Excerpted passage:
■ ■ ■ ■ ■ ■ ■
In the shallower waters—especially in the southern North Sea—we must not forget the influence of the tidal streams just mentioned; they may have a most profound effect in modifying the action of the main currents, especially when they vary so enormously in their force between spring and neap tides. At spring tides in certain places a mass of water may be moved for some thirty or forty miles in each direction.
The movements of water in the Irish Sea are also dominated by tidal currents; these flow into it from both ends and follow the general direction of the coast lines. Professor K. F. Bowden, who has given us such an excellent account of these tidal streams (1953), writes, “Knowledge of the non-tidal drift, however, is much less certain and is based on indirect evidence. It was recognised at an early date that the distribution of salinity indicated a north-going drift and in 1907 Knudsen estimated that the rate of flow was such that the water in the Irish Sea would be completely renewed in a year.” After saying that “this implies a flow through the Dublin-Holyhead channel at an average rate of just over a kilometre a day,” he later stresses that, although there seems little doubt about this average northward movement, “its magnitude, its variations and the degree of its dependence on the wind are still uncertain.”
■ ■ ■ ■ ■ ■ ■
Short task 1:
Duplicate the part of the passage on tidal currents that opens with the words containing "In the shallower" and closes with "in each direction.".
The passage on tidal currents and the rows come from separate sources.

Items saved from a collection:
■ ■ ■ ■ ■ ■ ■
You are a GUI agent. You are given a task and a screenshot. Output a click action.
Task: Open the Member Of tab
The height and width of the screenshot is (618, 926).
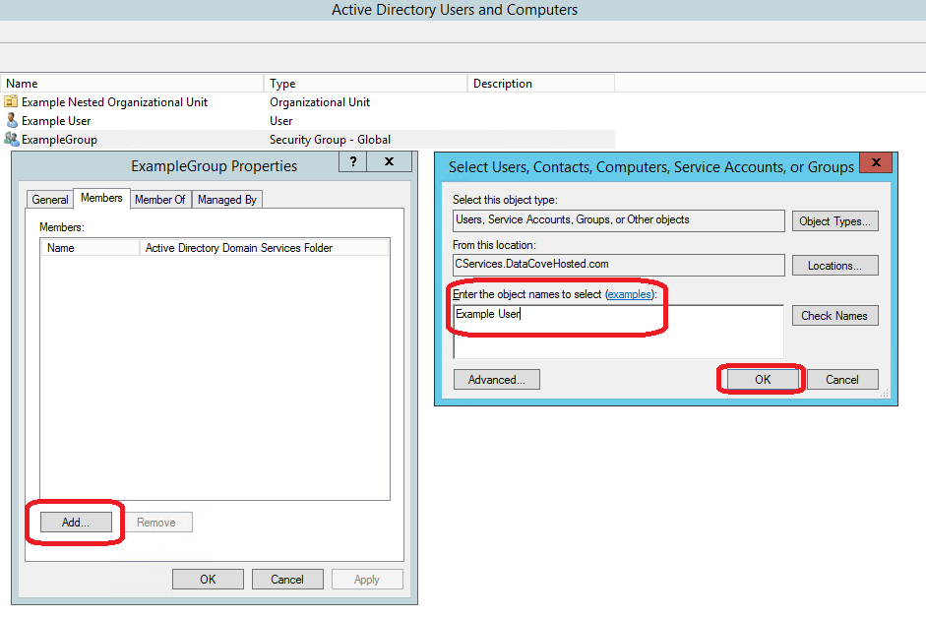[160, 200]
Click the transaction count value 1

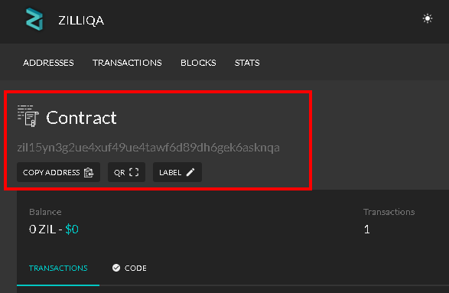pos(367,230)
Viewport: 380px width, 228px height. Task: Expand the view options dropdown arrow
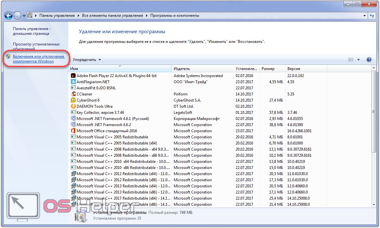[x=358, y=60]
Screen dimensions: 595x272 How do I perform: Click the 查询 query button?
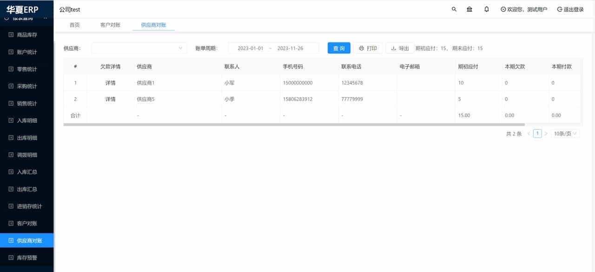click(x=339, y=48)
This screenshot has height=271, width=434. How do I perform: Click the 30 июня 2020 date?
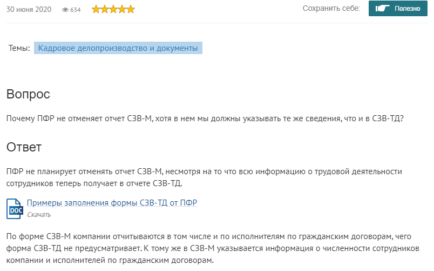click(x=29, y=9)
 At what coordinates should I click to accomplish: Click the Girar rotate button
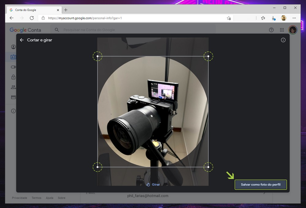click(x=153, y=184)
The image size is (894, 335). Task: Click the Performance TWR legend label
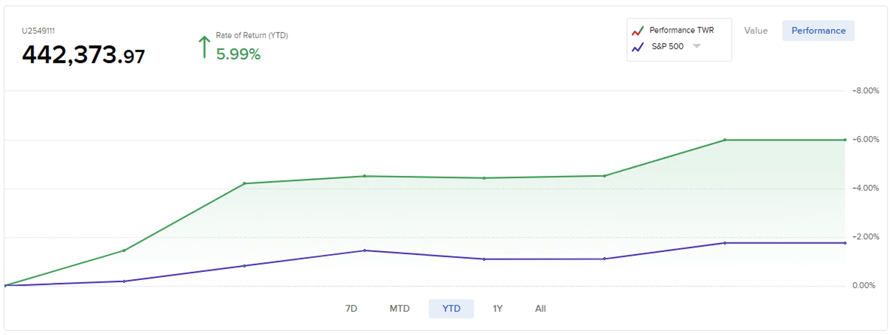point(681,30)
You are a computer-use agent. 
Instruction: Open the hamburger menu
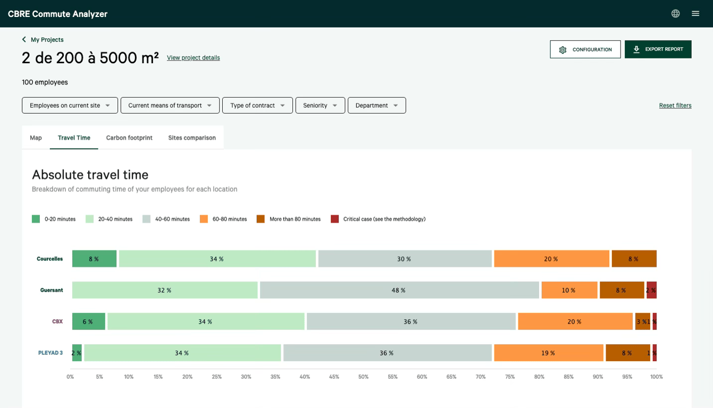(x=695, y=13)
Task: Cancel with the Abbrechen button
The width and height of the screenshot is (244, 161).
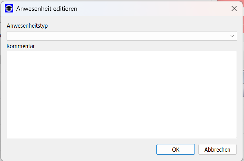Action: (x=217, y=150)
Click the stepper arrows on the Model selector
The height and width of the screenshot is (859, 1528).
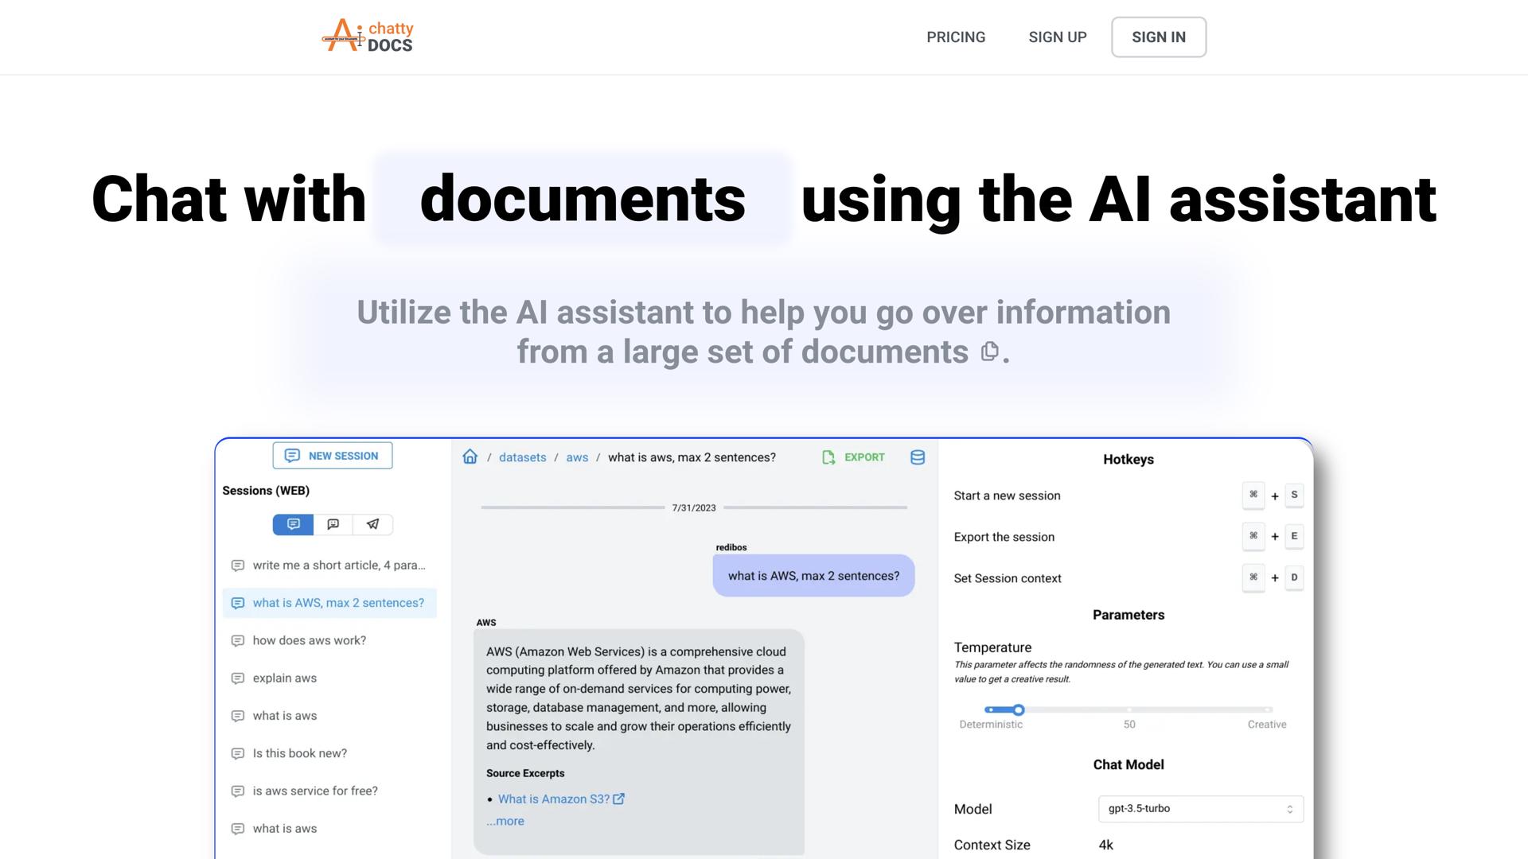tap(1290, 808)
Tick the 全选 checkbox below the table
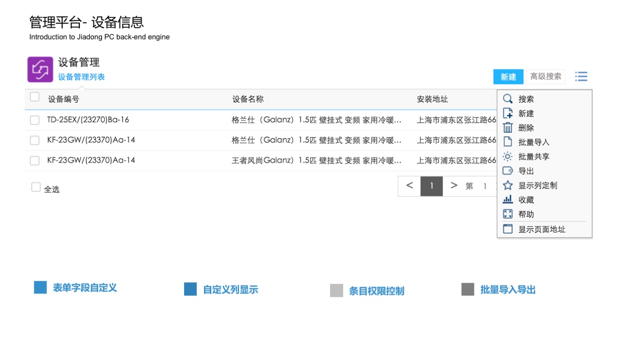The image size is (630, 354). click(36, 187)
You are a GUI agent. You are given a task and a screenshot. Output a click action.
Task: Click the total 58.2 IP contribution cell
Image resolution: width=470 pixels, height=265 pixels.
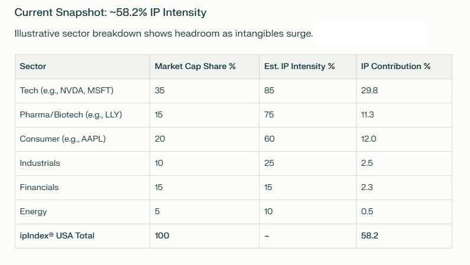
■ ■ ■ ■ ■ ■ ■
Short task 2:
Set down the rows from the line containing "You are a computer-use agent." through the last of the rows, leaving out the pictures.

Worked solution 1:
In the shallower waters—especially in the southern North Sea—we must not forget the influence of the tidal streams just mentioned; they may have a most profound effect in modifying the action of the main currents, especially when they vary so enormously in their force between spring and neap tides. At spring tides in certain places a mass of water may be moved for some thirty or forty miles in each direction.

Worked solution 2:
You are a computer-use agent. 
Instruction: Open the hamburger menu
(x=695, y=13)
Task: Cancel with the Abbrechen button
The width and height of the screenshot is (244, 161).
Action: (x=217, y=150)
Click the stepper arrows on the Model selector
The height and width of the screenshot is (859, 1528).
tap(1290, 808)
Tick the 全选 checkbox below the table
The image size is (630, 354). click(36, 187)
You are a GUI agent. You are given a task and a screenshot. Output a click action.
Task: Click the total 58.2 IP contribution cell
Image resolution: width=470 pixels, height=265 pixels.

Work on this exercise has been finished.